De tekst gaat verder onder de foto's.
Internationaal voetbal
Vanaf 1972 werd hij tevens ingezet bij internationale wedstrijden. Hij floot in totaal 148 Europacupwedstrijden en 32 interlands. Hoogtepunten waren het Europees kampioenschap voetbal 1984, de Olympische Zomerspelen 1984 en het wereldkampioenschap voetbal 1986. Op dit laatste toernooi leidde hij de wedstrijd tussen Italië en Argentinië in de groepsfase en de wedstrijd tussen Denemarken en Spanje in de tweede ronde. “Ik was daar de enige Nederlander. Een gek gevoel. Prachtige wedstrijden: Italië-Argentinië, met Maradonna; een kwartfinalewedstrijd tussen Spanje en Denemarken. Het was een voorrecht om erbij te zijn als nuchtere Noord-Hollander, iemand die ook nog eens klein van stuk was.”
Op de Olympische Spelen van 1984 floot hij de finale tussen Frankrijk en Brazilië. Met ruim 120.000 toeschouwers in de Rose Bowl van Los Angeles. In 1988 was hij scheidsrechter in de tweede wedstrijd van de finale van de UEFA Cup. “Die wedstrijd weer zeer apart. Bayer Leverkusen had de uitwedstrijd bij Espanyol met 3-0 verloren. Velen dachten dat de return op papier kon worden afgedaan. Het werd een ware thriller. 3-0 en daarna verlengen en penalty’s. Leverkusen de winnaar. Wat een emoties. Bizar.”
“Ook het beladen duel tussen Wales-Schotland in 1986 zal ik nooit vergeten. Het duel was beslissend voor deelname aan het WK in Mexico. De sfeer in Cardiff was zwanger van spanning. Schotland had voldoende aan een gelijkspel. Een minuut voor tijd, het thuisland stond met 1-0 voor, gaf ik een strafschop aan Schotland vanwege hands. Ignace van Swieten was een van de grensrechters. Hij had een apart gevoel voor humor. Hij riep vanaf de zijlijn dat Jock Stein, de coach van Schotland, voor dood op de bank lag. Ik dacht dat Ignace een grapje maakte en reageerde met de opmerking dat Stein maar een minuut geduld moest hebben, dan was de wedstrijd afgelopen. Na afloop bleek de man inderdaad te zijn overleden. Dat gaf vanzelfsprekend veel consternatie.”

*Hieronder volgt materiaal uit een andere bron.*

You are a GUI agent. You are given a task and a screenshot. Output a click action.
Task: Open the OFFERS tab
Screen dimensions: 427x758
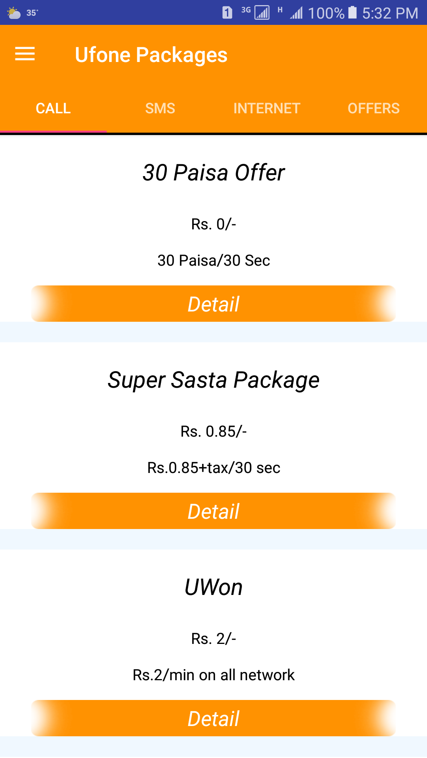click(374, 108)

De tekst gaat verder onder de foto's.
Bijzondere persoonlijkheid
Jan Keizer was een bijzonder persoon en -scheidsrechter. Klein van stuk maar met een onberispelijke scheiding in het haar, guitige ogen en een parmantige houding. Door dat laatste was hij niet altijd even populair bij het grote publiek. Maar hij had wel overwicht op de spelers alhoewel dat ook wel werd uitgelegd als arrogantie. Spelers durfden hem nimmer aan te raken, mede als gevolg van de voor hem typerende beweging van het met de buitenkant van beide handen op afstand houden van iets te opdringerige spelers. Zelf vertelde hij: “Ik was een pedante scheidsrechter, dat kan ik niet ontkennen.” Toch voelde hij zich nergens te groot voor. Luisterde jubilea op van amateurclubs, gaf lezingen, floot belangeloos wedstrijdjes voor gehandicapten en men deed maar zelden tevergeefs een beroep op hem.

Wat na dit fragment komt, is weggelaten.